The jury’s intent by its verdict is clear when the entire record is considered. The verdict-directing instructions in the case directed a verdict for the plaintiffs against both defendants if the jury found certain hypothesized tortious conduct by Coluccio; there was no hypothesization which would allow a verdict for or against either defendant by itself. The verdict was not for plaintiffs against either defendant. The acquittal of agent Coluccio ipso facto acquitted the principal City as well. Pinger v. Guaranty Investment Co., 307 S.W.2d 53, 59 (Mo.App.1957). The verdict and judgment in this case would be a bar to a later prosecution of the same claim against the City.
The case would be different if the City’s liability were not derivative from that of Coluccio — as, for example, in the case of Smith v. Welch, 596 S.W.2d 84 (Mo.App.1980), cited by appellants, where the liability of one of three defendants was based upon his alleged independent acts. The failure of the jury to bring in a verdict disposing of the claim against him was held to require a remand of the case for a new trial as to him.
Appellants also claim the court erred in admitting certain testimony of witnesses Frank Coluccio, David Baker, O.K. Clark and David Snider on the ground that they had not been disclosed as expert witnesses in answer to an interrogatory of plaintiffs, citing Manahan v. Watson, 655 S.W.2d 807 (Mo.App.1983), and Stephens v. Kansas City Gas Company, 354 Mo. 835, 191 S.W.2d 601 (1946). Witness Coluccio was the owner, and Baker and Clark were employees of Frank Coluccio Construction Company, who had actually participated in the construction work. Their testimony was given in defense of plaintiffs’ claim that Coluccio trespassed outside the bounds of the easement, compacted the ground, did not replace the topsoil, threw beer cans on the property, and created a temporary nuisance. The plaintiffs’ evidence in chief had included the testimony of Dr. Harry James, who testified that the soil on the plaintiffs’ farm was compacted due to heavy machines; that the soil was disturbed due to the heavy machinery; and that Coluccio did not follow the specifications of the project.
The objected-to testimony of Coluccio, Baker and Clark was that pads, upon which the backhoe rested during the construction work, were used to keep the machine from sinking into the ground; that Coluccio followed the plans and specifications in the construction work; and that the use of the backhoe was necessary in the construction project.

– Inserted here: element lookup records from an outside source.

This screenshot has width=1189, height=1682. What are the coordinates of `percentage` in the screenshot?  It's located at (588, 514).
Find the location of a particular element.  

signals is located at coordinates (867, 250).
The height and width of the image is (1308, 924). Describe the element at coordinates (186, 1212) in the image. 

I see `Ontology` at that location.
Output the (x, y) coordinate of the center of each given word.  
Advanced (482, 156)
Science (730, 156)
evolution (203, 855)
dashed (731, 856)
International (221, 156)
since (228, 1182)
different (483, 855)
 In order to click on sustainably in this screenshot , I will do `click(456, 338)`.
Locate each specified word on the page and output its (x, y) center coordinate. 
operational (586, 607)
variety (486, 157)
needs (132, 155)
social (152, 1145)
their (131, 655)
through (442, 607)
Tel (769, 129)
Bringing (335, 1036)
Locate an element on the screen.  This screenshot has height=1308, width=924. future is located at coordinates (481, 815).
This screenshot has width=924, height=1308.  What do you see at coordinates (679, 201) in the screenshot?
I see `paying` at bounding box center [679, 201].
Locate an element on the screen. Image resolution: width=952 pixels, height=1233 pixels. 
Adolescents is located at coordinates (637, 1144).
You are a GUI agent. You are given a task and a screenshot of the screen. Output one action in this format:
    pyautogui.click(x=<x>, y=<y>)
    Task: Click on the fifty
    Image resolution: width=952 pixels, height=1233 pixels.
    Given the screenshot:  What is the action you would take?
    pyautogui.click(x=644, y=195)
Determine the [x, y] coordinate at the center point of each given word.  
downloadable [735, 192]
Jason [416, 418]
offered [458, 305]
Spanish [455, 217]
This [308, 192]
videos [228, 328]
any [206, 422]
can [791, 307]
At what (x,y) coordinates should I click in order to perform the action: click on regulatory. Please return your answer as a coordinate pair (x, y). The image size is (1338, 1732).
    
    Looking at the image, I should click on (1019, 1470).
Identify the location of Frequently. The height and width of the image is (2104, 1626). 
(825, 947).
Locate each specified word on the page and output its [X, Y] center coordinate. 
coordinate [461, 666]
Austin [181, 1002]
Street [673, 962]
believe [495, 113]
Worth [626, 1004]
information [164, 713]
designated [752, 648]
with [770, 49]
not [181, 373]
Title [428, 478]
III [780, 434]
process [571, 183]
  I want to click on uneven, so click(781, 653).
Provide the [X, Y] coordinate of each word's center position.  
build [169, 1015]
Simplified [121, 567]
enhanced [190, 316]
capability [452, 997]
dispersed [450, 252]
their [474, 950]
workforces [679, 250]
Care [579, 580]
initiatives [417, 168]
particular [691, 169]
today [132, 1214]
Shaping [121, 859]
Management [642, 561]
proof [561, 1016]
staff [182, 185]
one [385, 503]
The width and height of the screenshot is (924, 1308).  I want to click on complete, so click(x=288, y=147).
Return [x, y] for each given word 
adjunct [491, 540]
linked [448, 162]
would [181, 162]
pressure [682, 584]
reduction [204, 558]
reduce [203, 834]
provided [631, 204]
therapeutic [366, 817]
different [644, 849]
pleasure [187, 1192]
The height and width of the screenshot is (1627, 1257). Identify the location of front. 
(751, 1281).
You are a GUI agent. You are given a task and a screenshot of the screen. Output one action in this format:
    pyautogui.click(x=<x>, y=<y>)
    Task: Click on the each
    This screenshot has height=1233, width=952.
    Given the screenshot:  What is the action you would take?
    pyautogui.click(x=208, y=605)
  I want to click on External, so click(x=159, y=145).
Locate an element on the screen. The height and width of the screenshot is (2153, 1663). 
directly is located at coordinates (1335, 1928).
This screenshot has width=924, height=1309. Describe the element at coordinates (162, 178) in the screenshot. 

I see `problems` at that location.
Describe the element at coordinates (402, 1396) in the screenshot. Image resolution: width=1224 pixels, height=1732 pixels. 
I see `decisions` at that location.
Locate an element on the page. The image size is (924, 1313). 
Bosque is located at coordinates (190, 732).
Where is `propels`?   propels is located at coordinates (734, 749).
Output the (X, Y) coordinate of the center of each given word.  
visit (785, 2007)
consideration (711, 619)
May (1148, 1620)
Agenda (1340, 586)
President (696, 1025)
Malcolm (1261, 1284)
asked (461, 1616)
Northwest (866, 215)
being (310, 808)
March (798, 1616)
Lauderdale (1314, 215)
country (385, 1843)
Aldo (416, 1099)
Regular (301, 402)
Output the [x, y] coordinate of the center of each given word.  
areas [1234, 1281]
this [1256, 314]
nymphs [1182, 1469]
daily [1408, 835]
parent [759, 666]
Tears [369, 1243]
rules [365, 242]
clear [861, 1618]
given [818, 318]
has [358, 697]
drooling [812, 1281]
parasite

These were not “expert witnesses” in the sense that they were engaged by a party in anticipation of litigation to testify to scientific or technical matters. They were observers and participants in the events and transactions of the case. If some of their testimony incidentally called upon their learning and experience for conclusions and opinions, and could in that sense be called “expert testimony,” that does not make them “expert witnesses” within the meaning of Rule 56.01(b)(4). See Krug v. United Disposal, Inc., 567 S.W.2d 133, 135-36 (Mo.App.1978); Missouri Public Service Company v. Allied Manufacturers, Inc., 574 S.W.2d 509, 511-12 (Mo.App.1978) (dictum). Plaintiffs were not unfairly surprised or disadvantaged by their testimony. The trial court was well within its discretion in overruling the plaintiffs’ objections to the testimony. '
David Snider, director of public works involved in the construction work, was called as a witness by the City. His objected-to testimony related to facts which had no bearing upon the issues in plaintiffs’ claim against the City and Coluccio and could in no way have prejudiced them in their claims against the City and Coluccio.
Accordingly, the judgment for damages in favor of plaintiffs against the City is reversed and the cause is remanded with direction to enter judgment for defendant *21City of Springfield; the judgment against plaintiffs on their temporary nuisance claim against the City and defendant Coluc-cio is affirmed.
BLACKMAR, DONNELLY, WELLIVER and ROBERTSON, JJ., concur.
RENDLEN, J., dissents in separate opinion filed.
BILLINGS, C.J., dissents and concurs in separate dissenting opinion of RENDLEN, J.